A group known as the Keep the Commandments Coalition gathered thousands of signatures in support of putting to a public vote a March 2004 decision by the Boise City Council to relocate a monument inscribed with the Ten Commandments from Julia Davis Park to private property at an Episcopal church. But city officials refused to include the initiative on the November 2004 ballot, saying it concerned an administrative decision – instead of a legislative matter – and so wasn’t subject to reversal through an initiative.
The coalition sued, and in October 2004, 4th District Judge Ronald Wilper sided with the city. The coalition appealed, asking the Idaho Supreme Court to overturn the decision and allow removal of the monument to be put to a vote.
In a split decision, the state’s highest court agreed to send the matter to voters. The validity of the initiative can be debated if it passes, the court said.
“The initiative may pass and be the proper subject of an adjudication, or the city council may exercise its authority to amend or reject it,” Chief Justice Gerald Schroeder wrote for the majority.

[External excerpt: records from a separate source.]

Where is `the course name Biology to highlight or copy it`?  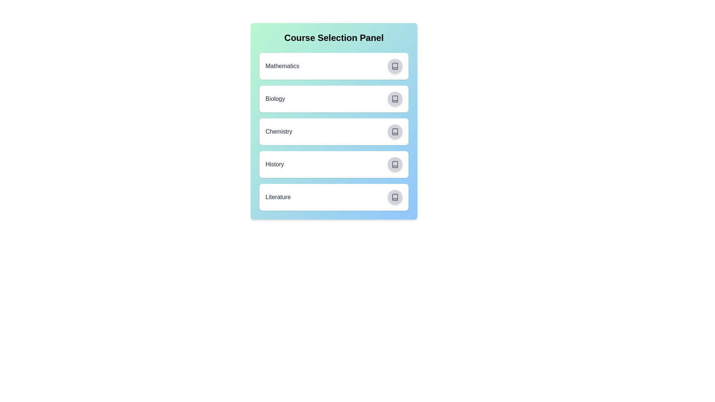
the course name Biology to highlight or copy it is located at coordinates (275, 99). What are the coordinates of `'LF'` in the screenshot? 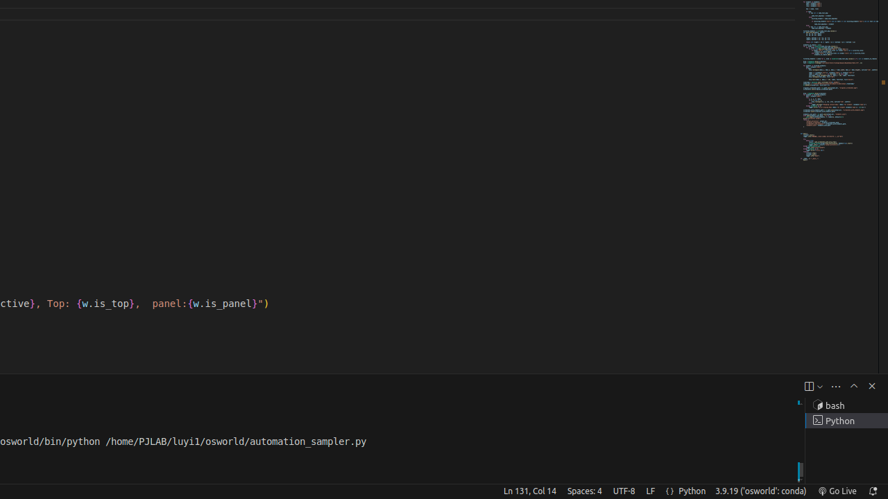 It's located at (649, 490). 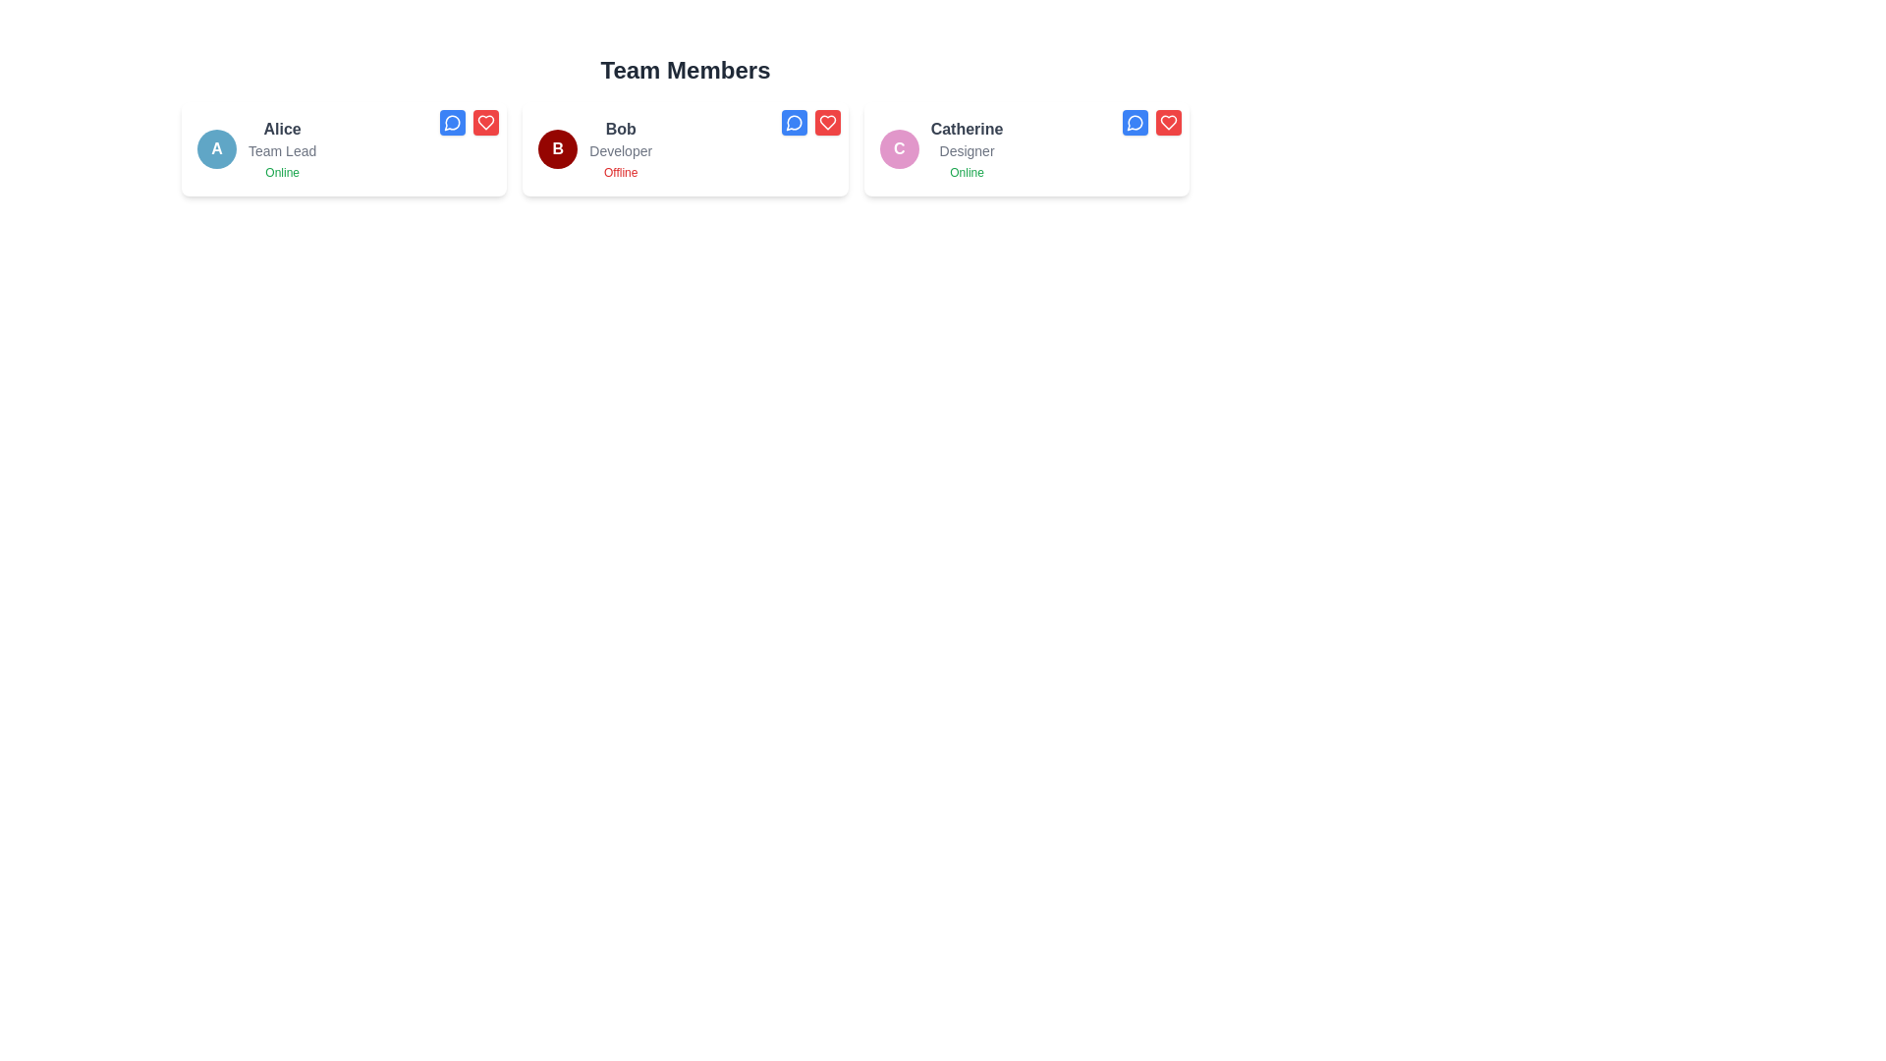 I want to click on the 'favorite' or 'like' icon located in the top center of Bob's card, which is aligned to the right side alongside other icons, so click(x=486, y=122).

The court ruled it is still too early for the Idaho Supreme Court to consider whether the initiative would be valid at all.
“Just as the court would not interrupt the legislature in the consideration of a bill prior to enactment, the court will not interrupt the consideration of a properly qualified initiative.”
Elizabeth Duncan, spokeswoman for Mayor Dave Bieter, said the city would go forward with a vote on the initiative “as soon as possible,” though a specific date has not yet been set.
“The mayor and council feel it’s important that the Ten Commandments be displayed in a prominent location where as many people as possible can view it,” Duncan said. “It also needs to be in a safe position where it doesn’t become the cornerstone of a protracted legal battle. Right now it’s in a safe position.”
Bryan Fischer, one of the coalition’s leaders, said he was ecstatic about the ruling.
“All we’ve asked for from day one is our day at the ballot box, and we’re finally going to get it,” he said in a prepared statement. “It’s a shame that the mayor and City Council have spent so much time and money fighting their own citizens over the right to vote.”
Justice Linda Copple Trout dissented from the majority’s opinion, saying she believed the petition did concern an administrative matter, precluding the use of an initiative election.
“The question here is not whether a proposal is constitutional … but whether the initiative election itself would be proper exercise of the people’s power,” she wrote.
Though there is “no bright line rule clearly distinguishing legislative matters from administrative ones,” Trout wrote, the coalition’s request to place a monument in a park is already governed by an existing city plan.
“The legislature has provided that the management of real property owned by a city rests with the judgment of the city council,” she wrote.
“A plan establishing the procedure for the placement of memorial plaques and monuments in city parks was adopted in 1999, five years before the coalition’s petition was submitted to the city.”
The coalition’s attempt to put a Ten Commandments monument in a city park falls under that plan, and so is administrative, Trout found.